Let $A\subset [-\pi, \pi]$ be a measurable set. Show that $\lim_{k\to \infty}\int_A \cos(kt) \text{d}t=0. $

Question

This is a homework problem, however I don't know how to start with. Let $A\subset [-\pi, \pi]$ be a measurable set. Show that $$\lim_{k\to \infty}\int_A \cos(kt) \text{d}t=0. $$ I was thinking theorems like dominated convergence theorem etc. but don't know how to apply them.

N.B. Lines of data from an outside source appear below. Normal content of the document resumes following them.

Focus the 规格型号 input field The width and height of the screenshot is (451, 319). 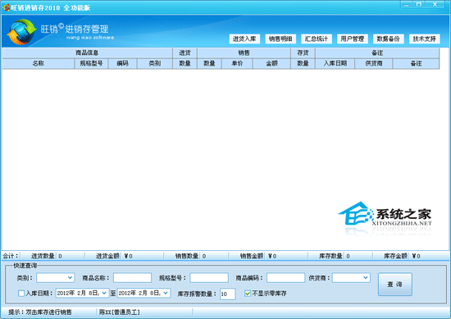[209, 278]
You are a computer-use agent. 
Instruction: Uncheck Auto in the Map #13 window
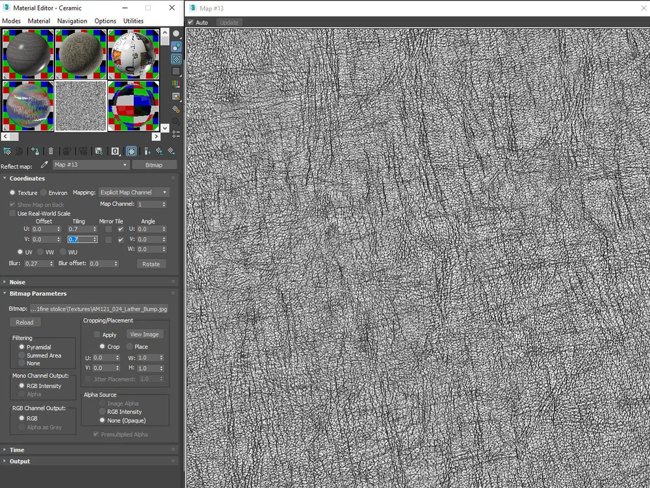(190, 21)
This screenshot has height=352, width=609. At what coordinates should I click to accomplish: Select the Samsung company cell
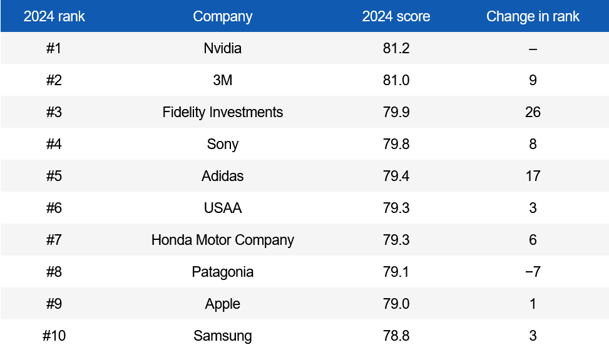tap(223, 336)
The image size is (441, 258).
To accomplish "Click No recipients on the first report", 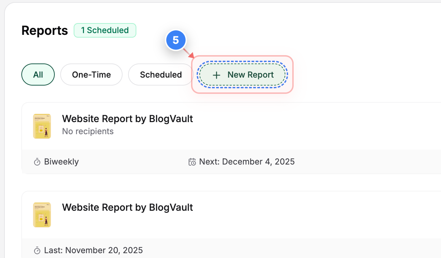I will click(88, 131).
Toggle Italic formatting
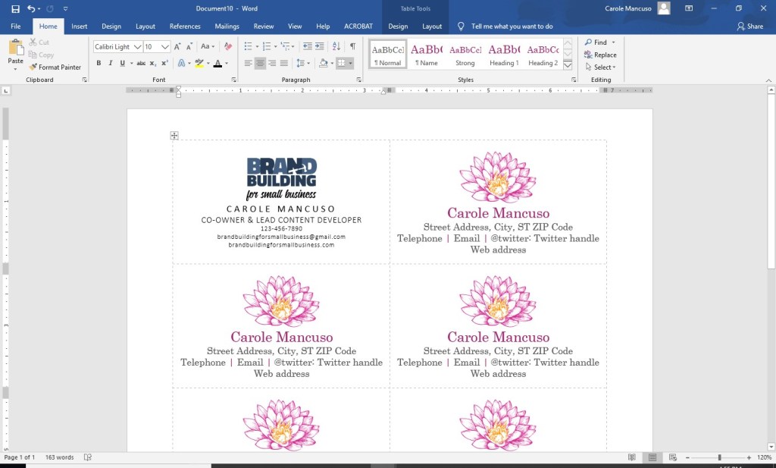Image resolution: width=776 pixels, height=468 pixels. pyautogui.click(x=111, y=64)
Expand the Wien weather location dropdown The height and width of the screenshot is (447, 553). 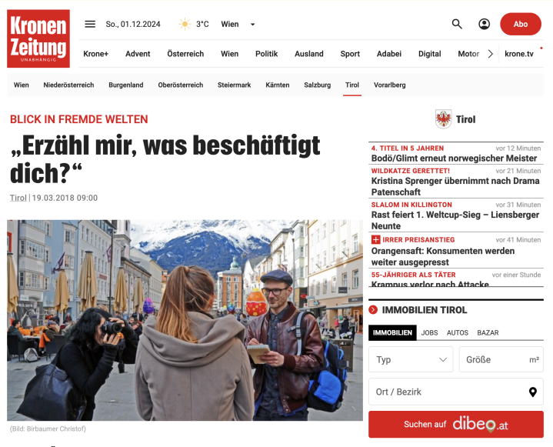(x=252, y=25)
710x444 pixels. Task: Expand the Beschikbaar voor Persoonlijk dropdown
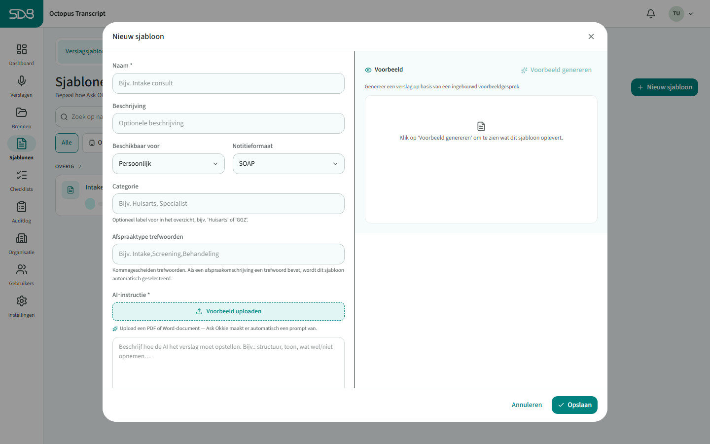(169, 164)
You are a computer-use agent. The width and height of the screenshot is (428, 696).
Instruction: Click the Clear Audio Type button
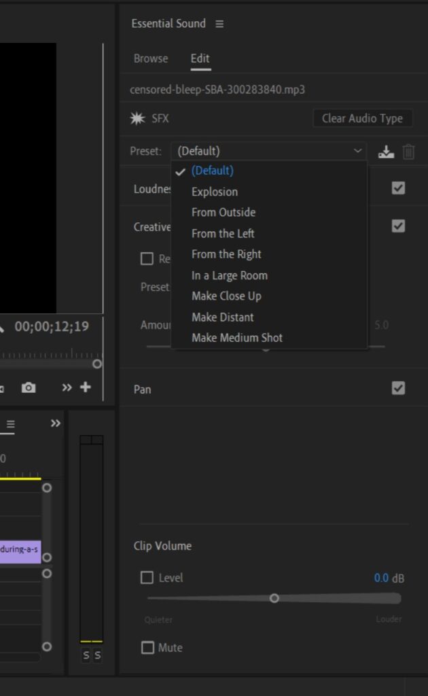point(362,118)
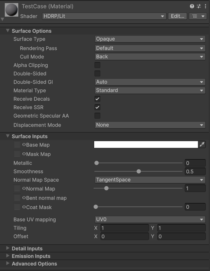The image size is (210, 271).
Task: Select the Mask Map texture slot
Action: tap(17, 154)
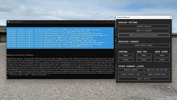Click Revert Registry Changes button

click(x=144, y=45)
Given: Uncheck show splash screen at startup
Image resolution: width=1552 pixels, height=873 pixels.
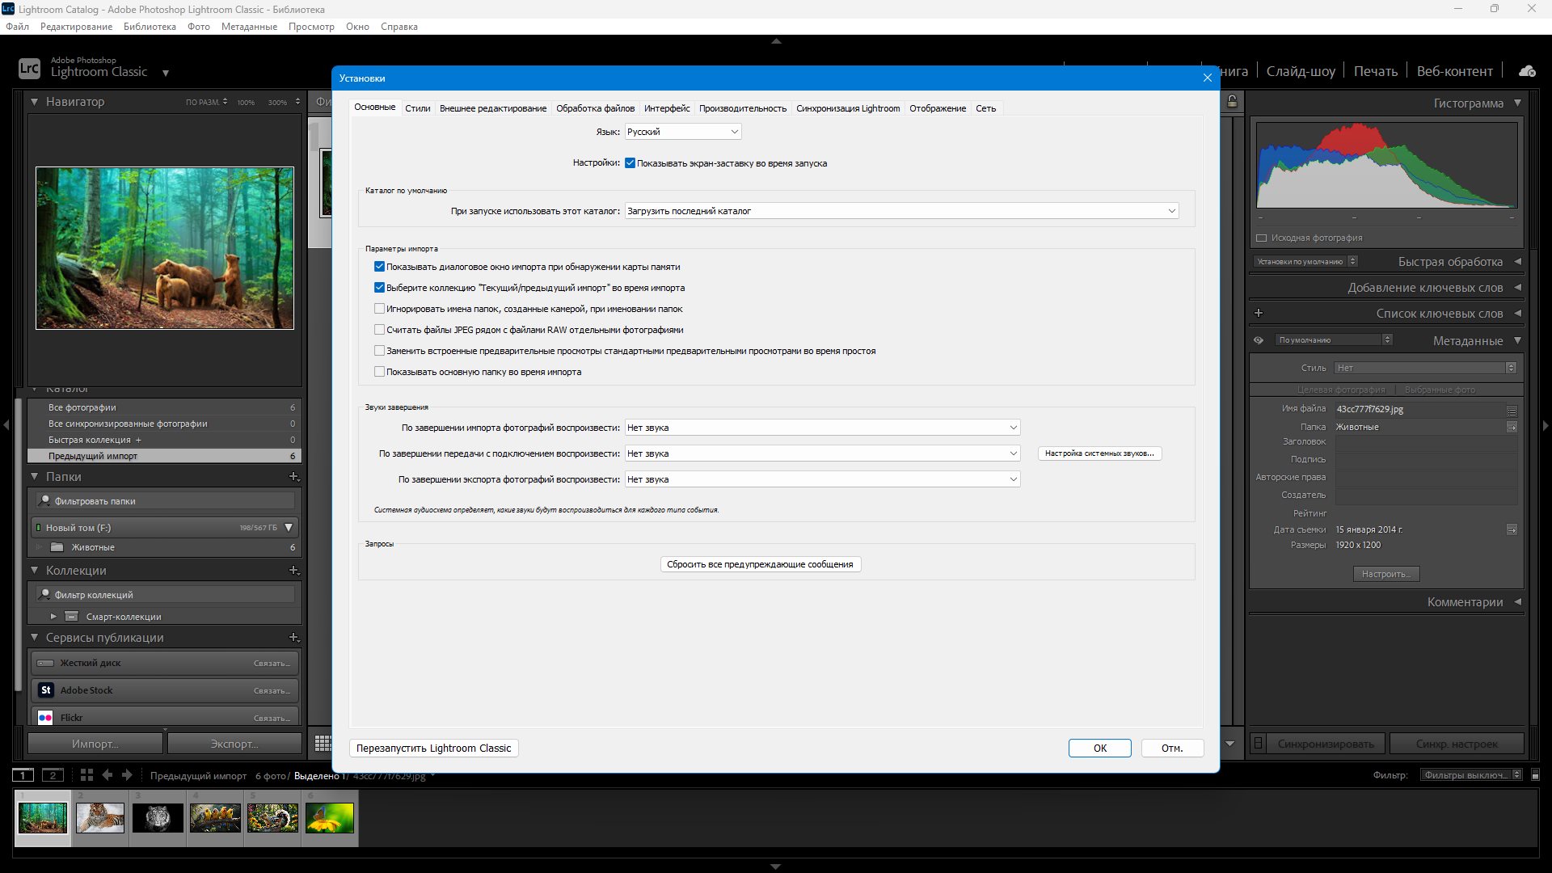Looking at the screenshot, I should click(631, 163).
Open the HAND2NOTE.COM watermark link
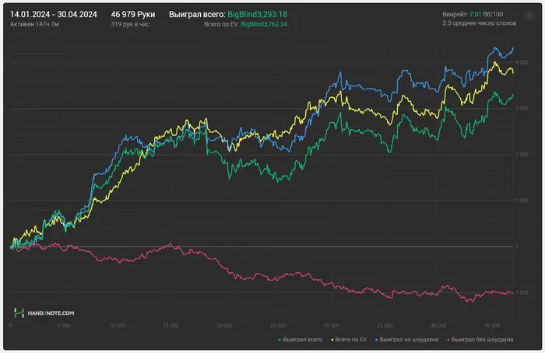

I read somewhere that this can be shown with Riemann-Lebesgue lemma, but we haven't proved that in class. What we recently proved was that the functions $\{\frac{1}{\sqrt{2\pi}}e^{ikt}:k\in\mathbb{Z}\}$ form a Hilbert basis in the space of square-integrable $2\pi$-periodic functions $L^2_{2\pi, \mathbb{C}}([-\pi, \pi])$. Any hints or help is appreciated.

Answer 1

Here is the (detailed) solution to the question. The integral can be written as $$\int_A\cos(kt)\text{d}t=\sqrt{\pi}\int_{[-\pi, \pi]}\chi_A\frac{\cos(kt)}{\sqrt{\pi}}\text{d}t=\sqrt{\pi}\Big\langle\chi_A, \frac{\cos(kt)}{\sqrt{\pi}}\Big\rangle. $$ Let's recap the Bessel's inequality $$\sum_{e\in E}|\langle x, e\rangle|^2\leq \lVert x\rVert^2$$ for any orthonormal set $E$. We know that the set $$\Big\{\frac{1}{\sqrt{\pi}}\cos(kt):k\in\mathbb{N}\Big\}\cup\Big\{\frac{1}{\sqrt{\pi}}\sin(kt):k\in\mathbb{N}\Big\}\cup\Big\{\frac{1}{\sqrt{2\pi}}\Big\}$$ is an orthonormal set in $L^2_{\mathbb{R}}([-\pi, \pi])$. Let $\epsilon>0$. Then $$\Big|\Big\langle \chi_A, \frac{\cos(kt)}{\sqrt{\pi}}\Big\rangle\Big|\geq\frac{\epsilon}{\sqrt{\pi}}$$ for only finite number of $k$'s, because otherwise Bessel's inequality would give $\lVert\chi_A\rVert^2=\infty$. Therefore there exists $N\in\mathbb{N}$ s.t. $$\Big|\Big\langle \chi_A, \frac{\cos(kt)}{\sqrt{\pi}}\Big\rangle\Big|<\frac{\epsilon}{\sqrt{\pi}} \quad \forall k\geq N.$$ Thus we have $$\Big|\int_A\cos(kt)\text{d}t\Big|=\sqrt{\pi}\Big|\Big\langle \chi_A, \frac{\cos(kt)}{\sqrt{\pi}}\Big\rangle\Big|<\epsilon \quad \forall k\geq N $$ i.e. $$\lim_{k\to\infty}\int_A\cos(kt)\text{d}t=0. $$